Naive cells (CD44low, CD4high, CD62Lhigh) were labeled with CFSE (Molecular Probes) by incubation with 2 μM CFSE in PBS containing 5% FBS for 5 min at room temperature. Cells were then washed twice with PBS.

C57BL/6 mice were sacrificed, and after cardiac perfusion with PBS, lymphocytes were prepared from lymph nodes (a pool of cervical, axillary, brachial, inguinal, and popliteal nodes), spleen, and lungs. Single-cell suspensions of the tissues were prepared by passage through 40-μm nylon mesh, followed by depleting erythrocytes by Fico/Lite-LM (Atlanta Biologicals) for lymph node and spleen, or Histopaque 1083 (Sigma-Aldrich) for lung. Lymphocytes at the interface were collected and washed before staining with PerCp anti-CD4, allophycocyanin anti-CD44, FITC anti-Ly-6A/E, and PE anti-CD73. The stained cells were analyzed by flow cytometry to obtain the frequency of CD73+ Ly-6A/E and CD73 Ly-6A/E+ memory CD4 cells.

Mice were immunized i.p. with 100 μg of keyhole limpet hemocyanin (KLH, endotoxin-free; Calbiochem) in 100 μl of PBS. After 14 days, cells from both spleen and lymph nodes (cervical, axillary, brachial, inguinal, and popliteal) were enriched for CD4 T cells by depleting CD8 and B cells on MACS columns. After staining with PerCp anti-CD4, allophycocyanin anti-CD44, FITC anti-Ly-6A/E, and PE anti-CD73, these cells were analyzed by flow cytometry, and subpopulations were sorted as indicated in individual experiments. Differentiation of sorted populations was conducted as described for naive T cells.

Gene expression analysis of Thpp, Th1, and Th2 cells has been previously described (4).

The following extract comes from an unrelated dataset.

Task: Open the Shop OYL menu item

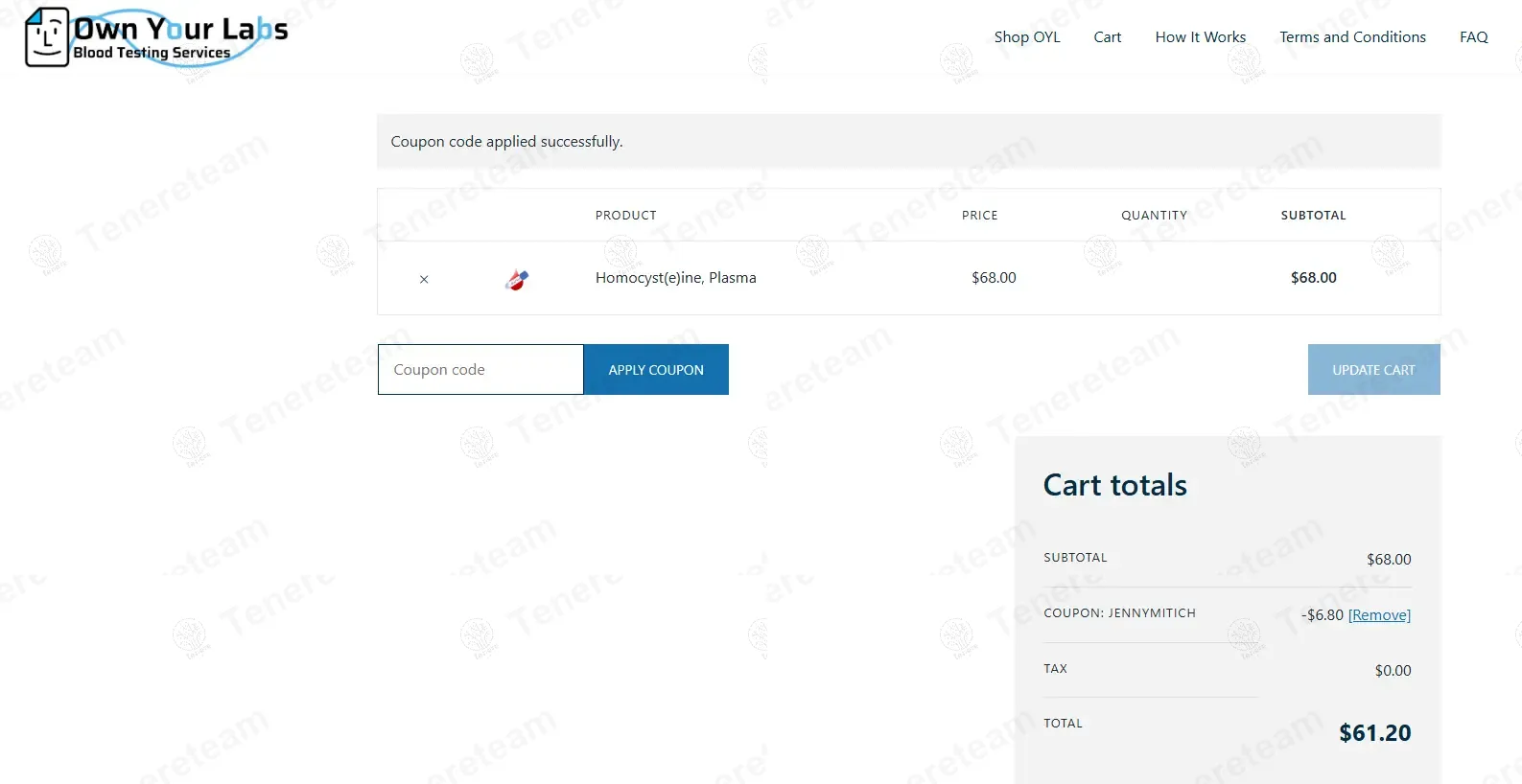Action: (1027, 37)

Briefly, mRNA was extracted from stimulated or unstimulated naive, Thpp, Th1, and Th2 populations, and these mRNA samples were analyzed on Affymetrix mouse U74 GeneChips. The Affymetrix Microarray Suite software was used to assess significant expression levels.

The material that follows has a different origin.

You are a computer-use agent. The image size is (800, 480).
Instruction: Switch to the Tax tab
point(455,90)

Differentiated cell populations were washed and restimulated (1 × 106/ml, 100 μl/well) for 24 h with plate-bound anti-CD3 (2 μg/ml) plus anti-CD28 (1 μg/ml), or alloantigens, or KLH (80 μg/ml) plus 5 × 105/well syngeneic splenocytes. Cytokines and chemokines produced in the supernatant were assayed by ELISA and ELISPOT as previously described (4, 6). ELISPOTS were enumerated using the ImmunoSpot reader (CTL Analyzers).

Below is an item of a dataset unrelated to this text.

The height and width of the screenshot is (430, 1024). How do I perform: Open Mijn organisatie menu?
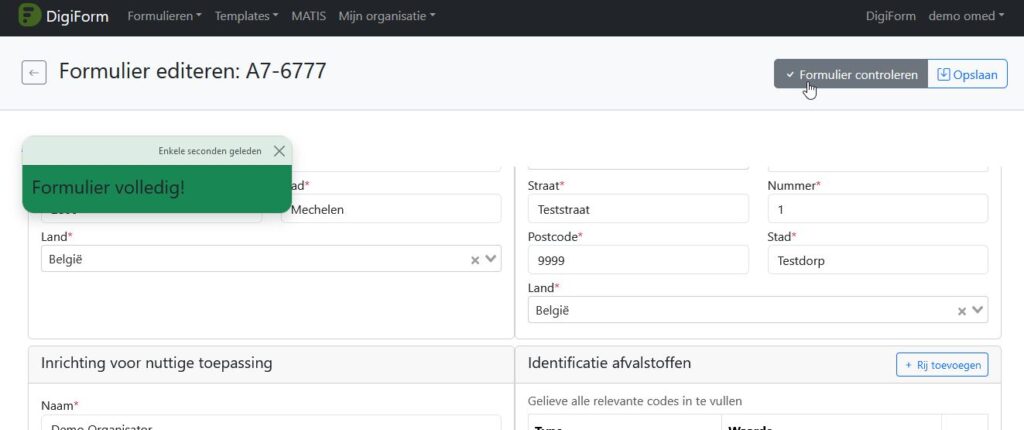pos(386,16)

In a previous Affymetrix GeneChip analysis of cytokine and chemokine expression in activated and resting Thpp, naive, Th1, and Th2 cells (4), we also examined these data sets for selective expression of cell surface proteins, to identify markers that might be used to isolate Thpp cells from mixed in vivo populations.

Two genes encoding cell surface proteins were selectively expressed in Thpp vs naive, Th1, or Th2 cells. CD73, a GPI-linked surface protein with ecto-5′-nucleotidase activity (13), was significantly (p < 0.05) expressed by Thpp cells (Fig. 1), but not naive, Th1, or Th2 cells. Conversely, Ly-6A/E was strongly expressed in both Th1 and Th2 cells as expected (14), but not in Thpp cells (Fig. 1). As controls for the fidelity of the Genechip analysis, two additional genes are shown. The TCR subunit CD3δ was expressed in all nine T cell samples and T1/ST2L (15) was expressed only in resting and activated Th2 cells (Fig. 1).

FIGURE 1.

In vitro-derived Thpp cells express CD73, but not Ly-6A/E mRNA. Total RNA was extracted from resting (0 h) and stimulated (5 and 9 h) Thpp, Th1, Th2, and naive CD4 T cells. These samples were analyzed on Affymetrix U74 GeneChips. Expression levels (in arbitrary fluorescence units) are shown for the following: CD73, 3′ untranslated region (probe set AW229259), CD73 coding region (L12059), Ly-6A/E (X04653), CD3δ (X02339), and the Th2-specific receptor ST2L (U41805). Data represented are significant (p < 0.05) (▪) and nonsignificant (▨) expression levels.

FIGURE 1.

In vitro-derived Thpp cells express CD73, but not Ly-6A/E mRNA. Total RNA was extracted from resting (0 h) and stimulated (5 and 9 h) Thpp, Th1, Th2, and naive CD4 T cells. These samples were analyzed on Affymetrix U74 GeneChips. Expression levels (in arbitrary fluorescence units) are shown for the following: CD73, 3′ untranslated region (probe set AW229259), CD73 coding region (L12059), Ly-6A/E (X04653), CD3δ (X02339), and the Th2-specific receptor ST2L (U41805). Data represented are significant (p < 0.05) (▪) and nonsignificant (▨) expression levels.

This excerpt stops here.